In [1]:
from sklearn.naive_bayes import GaussianNB
import numpy as np
%matplotlib inline
import os
import pprint

GaussianNB Deployment on Terrain Data


In [3]:
%load scripts/class_vis.py

In [2]:
#!/usr/bin/python

#from udacityplots import *
import matplotlib 
matplotlib.use('agg')

import matplotlib.pyplot as plt
import pylab as pl
import numpy as np

#import numpy as np
#import matplotlib.pyplot as plt
#plt.ioff()

def prettyPicture(clf, X_test, y_test):
    x_min = 0.0; x_max = 1.0
    y_min = 0.0; y_max = 1.0

    # Plot the decision boundary.
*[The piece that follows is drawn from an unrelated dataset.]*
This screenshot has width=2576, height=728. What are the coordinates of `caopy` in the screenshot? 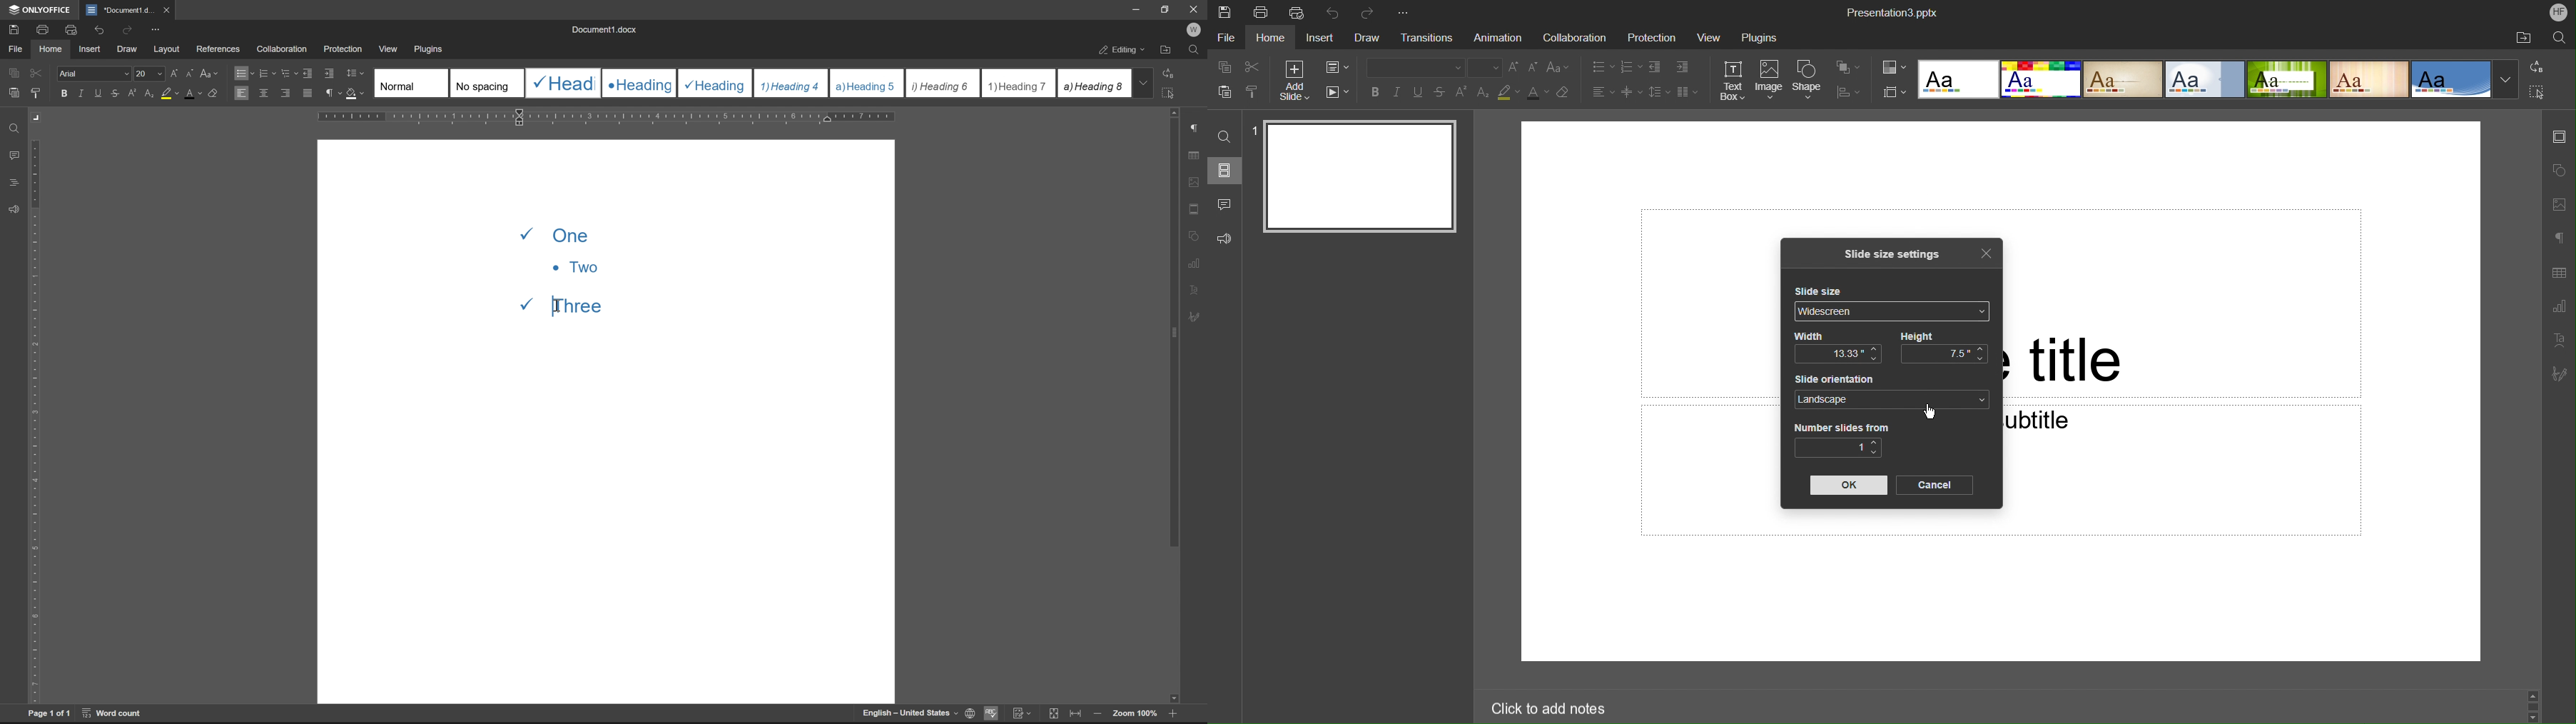 It's located at (12, 75).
For that, we will assign a color to each
    # point in the mesh [x_min, m_max]x[y_min, y_max].
    h = .01  # step size in the mesh
    xx, yy = np.meshgrid(np.arange(x_min, x_max, h), np.arange(y_min, y_max, h))
    Z = clf.predict(np.c_[xx.ravel(), yy.ravel()])

    # Put the result into a color plot
    Z = Z.reshape(xx.shape)
    plt.xlim(xx.min(), xx.max())
    plt.ylim(yy.min(), yy.max())

    plt.pcolormesh(xx, yy, Z, cmap=pl.cm.seismic)

    # Plot also the test points
    grade_sig = [X_test[ii][0] for ii in range(0, len(X_test)) if y_test[ii]==0]
    bumpy_sig = [X_test[ii][1] for ii in range(0, len(X_test)) if y_test[ii]==0]
    grade_bkg = [X_test[ii][0] for ii in range(0, len(X_test)) if y_test[ii]==1]
    bumpy_bkg = [X_test[ii][1] for ii in range(0, len(X_test)) if y_test[ii]==1]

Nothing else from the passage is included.